South Carolina Gov. Nikki Haley said on Monday that DHEC's decision to approve an expansion of the Savannah port had nothing to do with politics and that she supported the board's decision.
"It's unfortunate in this political world that everyone likes to think there's something behind everything, but there's nothing here," Haley said. "What you have is a DHEC board that did their job and a governor who gave courtesy to another governor to have a hearing."
That courtesy, Haley said, was to ask DHEC chairman Allen Amsler to allow Georgia Gov. Nathan Deal the opportunity to present his case for the Savannah River permit in front of the DHEC board.
"Gov. Deal flew to South Carolina Oct. 4 and made the request to have the DHEC board hear us out," Haley said. "As a courtesy to the governor, as any governor would give to me, we told him absolutely, without question."
Democrats and opponents of the port criticized Haley and suggested she may have been swayed to support the Georgia permit by a fundraiser she held there Oct. 28, but Haley said the two were unrelated.
"There was a fundraiser held in Georgia and it was planned months in advance," Haley said. "No one related to the ports gave [money]. These were people like Motorola and GE and companies that we do business with.
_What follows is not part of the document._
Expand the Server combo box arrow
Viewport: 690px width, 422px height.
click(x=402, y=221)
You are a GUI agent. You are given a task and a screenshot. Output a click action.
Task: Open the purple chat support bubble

There were no ties to the ports."
Haley said she would release the list of donors from the Georgia fundraiser. According to the Post and Courier, the list included: Microsoft, Mark Burkhalter Realty, Fred Cooper of Cooper Capital, United Healthcare, Sunovion, Allergan and Robert Sheft of a flooring company and donors from McKenna Long and Aldridge, the international law firm that hosted the event.
Despite Haley's assertion that none of the donors had anything to do with the Savannah port expansion, McKenna Long and Aldridge does specialize in laws relating to ports, harbors and shipping.
Haley's statements come one day before a Senate committee is set to examine the decision and whether it was handled properly.The Savannah River Maritime Commission claimed DHEC overstepped its bounds when making the decision.
"We've gotten further and further behind," Sen. Robert Ford (D-Charleston) said. "Now our board has given the go ahead to benefit the state of Georgia. We need to build our port, not be looking out for the state of Georgia."
But Haley said her focus had always been on strengthening South Carolina's ports, and that Georgia's expansion shouldn't prevent them from thriving.
"You don't undercut people in order to beat them," Haley said. "We are going to have the most vibrant ports because we are going to win. I have said that I am not scared of a 48-foot, one-way Savannah when I know we're going to have a 50-foot, dual way, dual rail Panamac ship port running in Charleston.
"When I said a year ago that I was tired of having Savannah have its way with us, what I was saying was we just sat there," Haley said. "We didn’t do dual-rail, we didn’t do distribution centers. We didn’t do anything that a port should do.
"Savannah stepped up and did everything they were supposed to do, we are now going to make up for lost time."
In regards to the Savannah permitting decision, Haley said she simply encouraged the DHEC board to hear Georgia out and then removed herself from the process.
"If someone meets that benchmark [for approval], you approve it quickly and you move on," Haley said she told DHEC. "If they don’t, you answer them quickly and you move on, but we’re no longer going to be slow and we’re no longer going to be political."
The Georgia contingent's initial proposals failed to meet DHEC's benchmarks and Haley said she was prepared to support the DHEC board's decision not to grant the permit.
But, at the last minute, Haley said, Georgia upped its commitment and support of South Carolina, and DHEC responded accordingly.
"As of that afternoon [before the hearing], Allen Amsler called and talked to staffers and said, 'this isn't going to happen, they didn't meet the benchmark,'" Haley said. "We said fine.
"Over that time, [Georgia] came back, offered monetarily and in terms of other measures, 50 years worth on the dissolved oxygen and then also took on 1,690 acres of wetlands," Haley said. "They met a few other criteria and they went above the benchmark, so DHEC granted the permit.
"I support what they did. They did the right thing."